Neural network Google Translate has made a single database of meanings of human words
The “universal language” of the Google Neural Machine Translation Neural Network (GNMT).In the left illustration, different colors show clusters of the meanings of each word, on the lower right - the meanings of the word obtained for it from different human languages: English, Korean and Japanese.
Over the past ten years, Google Translate has grown from several languages to 103, and now it translates 140 billion words a day. In September, it was reported that the developers decided to fully translate the Google Translate service into in-depth training. There are many advantages to this approach. Translation is getting much better. Moreover, the system can translate texts into languages for which I have never seen translations, that is, I did not study specifically for this language pair. The Google neural network for machine translation is called Google Neural Machine Translation (GNMT) . From the very beginning to the end, the translation of the text now fully performs the neural network. Traditionally, AI has been used on Google Translate in limited mode, for some supporting tasks. For example, to compare texts available in several languages, such as official documents of the United Nations or the European Parliament. In this mode, the translation of each word in the texts was compared.
NMTS neural network works on a fundamentally new level. It not only analyzes the existing translation options in the learning process, but also performs intellectual analysis of the sentences, breaking them up into “vocabulary segments”. In a certain representation within the network, these “vocabulary segments” correspond to the meanings of words . ')
GNMT (Google's Neural Machine Translation) architecture model.Encoder network on the left, decoder on the right, attention module in the middle.The bottom layer of the encoder is two-sided: the pink modules collect information from left to right, and the green ones - in the opposite direction
This internal representation within the network is in some way the universal language of humanity. Unfortunately, people will not be able to speak this universal language. It is a machine code with which work is performed at the internal intermediate level of the neural network. It is an intermediary machine language between any language pairs of all human languages supported by the system. Nevertheless, the existence of such a universal base of meanings, which unites all the languages of the world, will impress any linguist. Generally speaking, the development of such a base with all the connotations , a thorough description of all possible meanings of each word, is like a Grail in linguistics. We dreamed about it for decades. Thanks to Google's neural network, this dream is gradually being realized. The neural network already has a de facto base of meaning inside the “black box”, with an indication of the possible meanings of each word. The only problem is that so far only she herself can work with this base, this neural network. For human understanding the base of meanings in machine codes is inaccessible just like that, it requires special processing.
New GNMT universal architecture that translates any language pairs.
What is most interesting, thanks to the universal base of meanings of all human words, the neural network of translation can work even for those language pairs on which it was not trained. Take an example on animation. The system is trained for language pairs "Japanese-English" and "Korean-English." After that, the neural network will also be able to translate the Japanese-Korean language pair through a universal base of meanings, although it did not train on it.
Some examples of mixing target languages in a multilingual model.
The journalists immediately seized upon this topic and called the service system with the base of meanings “the new universal language of mankind”. For example, the well-known Russian marketer Andrei Sebrant writes : “The representation of meanings in a universal form, not tied to a specific existing language, is, in fact, the creation of a new universal language. That's just not the fact that accessible to man. "
Indeed, the “new universal language” - it sounds very beautiful and mysterious. Although in reality it is just a single multidimensional space, compiled using the t-SNE technique , that is, using a non-linear dimension reduction and visualization of multidimensional variables (t-distributed stochastic and neighbor embedding).
Visualization of multidimensional data space in a neural network
If we talk about the practical use of the neural network, then independent experts admit that Google’s development shows a “stunning” result and clearly demonstrates that neural translation with the help of AI can far surpass the classical methods of machine translation in quality. Google's neural network clearly improves translation quality in many ways.
The authors of the new scientific work add that the universal architecture, which translates any language pairs, in reality shows a higher efficiency than the neural network, trained in only one language pair.
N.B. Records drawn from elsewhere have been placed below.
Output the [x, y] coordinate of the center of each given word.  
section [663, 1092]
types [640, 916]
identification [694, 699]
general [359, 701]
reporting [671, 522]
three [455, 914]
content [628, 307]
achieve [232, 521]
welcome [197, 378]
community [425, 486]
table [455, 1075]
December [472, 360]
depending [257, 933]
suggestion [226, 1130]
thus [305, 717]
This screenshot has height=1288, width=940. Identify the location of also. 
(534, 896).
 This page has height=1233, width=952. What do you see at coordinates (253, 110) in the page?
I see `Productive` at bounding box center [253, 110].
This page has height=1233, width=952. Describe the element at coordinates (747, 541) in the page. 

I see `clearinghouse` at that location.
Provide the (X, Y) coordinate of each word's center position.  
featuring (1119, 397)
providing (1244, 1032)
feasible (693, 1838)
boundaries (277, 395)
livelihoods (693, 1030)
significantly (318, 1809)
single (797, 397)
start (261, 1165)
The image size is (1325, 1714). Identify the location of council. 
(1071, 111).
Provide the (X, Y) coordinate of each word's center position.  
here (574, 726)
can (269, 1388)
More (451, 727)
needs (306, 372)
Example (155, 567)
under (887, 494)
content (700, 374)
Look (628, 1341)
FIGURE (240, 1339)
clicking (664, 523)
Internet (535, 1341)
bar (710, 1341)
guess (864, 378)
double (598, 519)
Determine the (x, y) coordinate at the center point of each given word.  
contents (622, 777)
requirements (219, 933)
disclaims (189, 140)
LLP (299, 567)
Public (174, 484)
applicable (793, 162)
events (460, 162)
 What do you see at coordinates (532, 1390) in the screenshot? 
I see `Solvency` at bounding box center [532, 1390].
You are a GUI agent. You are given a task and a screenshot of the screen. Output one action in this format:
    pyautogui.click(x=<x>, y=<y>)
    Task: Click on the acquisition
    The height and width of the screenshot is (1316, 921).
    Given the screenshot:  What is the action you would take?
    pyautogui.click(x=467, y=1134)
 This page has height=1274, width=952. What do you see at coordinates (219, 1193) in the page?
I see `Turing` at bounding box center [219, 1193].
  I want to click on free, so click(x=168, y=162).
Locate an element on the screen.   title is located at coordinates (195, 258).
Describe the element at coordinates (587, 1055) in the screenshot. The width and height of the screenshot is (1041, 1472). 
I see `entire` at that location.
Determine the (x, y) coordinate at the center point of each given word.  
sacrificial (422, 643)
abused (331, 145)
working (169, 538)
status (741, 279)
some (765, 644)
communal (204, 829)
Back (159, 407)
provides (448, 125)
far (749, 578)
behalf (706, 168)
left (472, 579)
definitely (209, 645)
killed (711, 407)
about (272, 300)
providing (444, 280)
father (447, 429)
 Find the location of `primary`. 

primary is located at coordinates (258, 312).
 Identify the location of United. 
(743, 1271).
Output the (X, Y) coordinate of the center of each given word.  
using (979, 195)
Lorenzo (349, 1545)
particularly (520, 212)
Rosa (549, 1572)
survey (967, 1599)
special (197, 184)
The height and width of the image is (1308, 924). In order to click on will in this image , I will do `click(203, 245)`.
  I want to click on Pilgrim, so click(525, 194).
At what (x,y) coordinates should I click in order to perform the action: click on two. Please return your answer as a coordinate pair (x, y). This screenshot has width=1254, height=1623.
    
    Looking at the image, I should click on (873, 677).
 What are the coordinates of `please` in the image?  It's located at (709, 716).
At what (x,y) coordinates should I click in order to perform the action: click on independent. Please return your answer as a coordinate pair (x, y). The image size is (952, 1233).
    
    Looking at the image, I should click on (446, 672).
For some reason, knowledge of foreign languages helps neural networks to better translate from this particular language.
At the intuitive level, this effect is clear: a person also begins to better understand a foreign language, if he knows other languages of the same group. In this way, he expands the space of meanings in his brain. He is aware of the meanings with which not a single word in his native language corresponds.
The new method of universal translation, called the developers "Zero-Shot Translation", does not require any changes in the architecture of the neural network Google Neural Machine Translation.
The scientific work describing the Neural Machine Translation System multilingual machine translation system based on the neural network authorship by Melvin Johnson, Maxim Krikun and other Google employees was published on November 14, 2016 in open access.